> _GIVEN INSTRUCTION_
Retype the lines that open with the one containing "will pyautogui.click(x=359, y=383)." and close with the one containing "tap(796, 637)", both included, keeping every character as it appears.

> _GIVEN RECORDS_
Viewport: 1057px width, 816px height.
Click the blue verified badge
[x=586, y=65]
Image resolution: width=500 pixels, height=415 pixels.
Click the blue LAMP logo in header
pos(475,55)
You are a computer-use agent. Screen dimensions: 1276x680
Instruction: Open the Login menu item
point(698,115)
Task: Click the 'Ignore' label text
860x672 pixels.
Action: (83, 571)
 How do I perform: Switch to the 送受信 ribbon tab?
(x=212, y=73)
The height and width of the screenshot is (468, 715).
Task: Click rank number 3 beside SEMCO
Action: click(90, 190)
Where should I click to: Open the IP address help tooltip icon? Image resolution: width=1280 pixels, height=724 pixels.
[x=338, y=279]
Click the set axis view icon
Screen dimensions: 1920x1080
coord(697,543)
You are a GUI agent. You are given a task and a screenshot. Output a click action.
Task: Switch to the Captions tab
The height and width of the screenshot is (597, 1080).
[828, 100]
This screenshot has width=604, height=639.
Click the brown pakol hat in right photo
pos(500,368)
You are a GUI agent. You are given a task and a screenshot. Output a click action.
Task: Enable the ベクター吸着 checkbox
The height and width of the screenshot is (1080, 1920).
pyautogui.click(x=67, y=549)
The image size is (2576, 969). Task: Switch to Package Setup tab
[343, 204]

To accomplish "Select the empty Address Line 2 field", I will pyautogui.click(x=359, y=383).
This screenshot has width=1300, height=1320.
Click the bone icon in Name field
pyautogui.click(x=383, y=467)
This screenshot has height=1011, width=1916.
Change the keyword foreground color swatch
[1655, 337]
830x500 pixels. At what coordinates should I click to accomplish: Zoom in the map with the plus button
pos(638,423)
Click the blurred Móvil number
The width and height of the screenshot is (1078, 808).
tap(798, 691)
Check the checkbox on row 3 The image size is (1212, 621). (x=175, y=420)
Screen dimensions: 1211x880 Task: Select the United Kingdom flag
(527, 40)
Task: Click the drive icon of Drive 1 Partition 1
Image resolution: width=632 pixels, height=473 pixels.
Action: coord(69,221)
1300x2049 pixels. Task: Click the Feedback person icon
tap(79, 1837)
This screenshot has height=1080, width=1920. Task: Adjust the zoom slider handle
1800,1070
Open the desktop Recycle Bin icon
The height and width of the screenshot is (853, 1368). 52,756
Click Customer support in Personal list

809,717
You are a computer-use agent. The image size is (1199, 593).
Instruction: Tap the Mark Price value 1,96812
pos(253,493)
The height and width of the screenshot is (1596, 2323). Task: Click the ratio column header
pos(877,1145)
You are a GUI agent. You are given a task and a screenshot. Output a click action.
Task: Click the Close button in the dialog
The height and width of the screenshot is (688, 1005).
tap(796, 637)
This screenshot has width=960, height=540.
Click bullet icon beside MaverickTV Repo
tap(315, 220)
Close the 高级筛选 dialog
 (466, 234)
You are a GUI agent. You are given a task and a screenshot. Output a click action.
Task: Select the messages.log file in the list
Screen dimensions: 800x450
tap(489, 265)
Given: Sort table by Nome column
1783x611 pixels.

> _COMPLETE ANSWER_
To accomplish "Select the empty Address Line 2 field", I will pyautogui.click(x=359, y=383).
This screenshot has width=1300, height=1320.
Click the bone icon in Name field
pyautogui.click(x=383, y=467)
This screenshot has height=1011, width=1916.
Change the keyword foreground color swatch
[1655, 337]
830x500 pixels. At what coordinates should I click to accomplish: Zoom in the map with the plus button
pos(638,423)
Click the blurred Móvil number
The width and height of the screenshot is (1078, 808).
tap(798, 691)
Check the checkbox on row 3 The image size is (1212, 621). (x=175, y=420)
Screen dimensions: 1211x880 Task: Select the United Kingdom flag
(527, 40)
Task: Click the drive icon of Drive 1 Partition 1
Image resolution: width=632 pixels, height=473 pixels.
Action: coord(69,221)
1300x2049 pixels. Task: Click the Feedback person icon
tap(79, 1837)
This screenshot has height=1080, width=1920. Task: Adjust the zoom slider handle
1800,1070
Open the desktop Recycle Bin icon
The height and width of the screenshot is (853, 1368). 52,756
Click Customer support in Personal list

809,717
You are a computer-use agent. The image size is (1199, 593).
Instruction: Tap the Mark Price value 1,96812
pos(253,493)
The height and width of the screenshot is (1596, 2323). Task: Click the ratio column header
pos(877,1145)
You are a GUI agent. You are given a task and a screenshot. Output a click action.
Task: Click the Close button in the dialog
The height and width of the screenshot is (688, 1005).
tap(796, 637)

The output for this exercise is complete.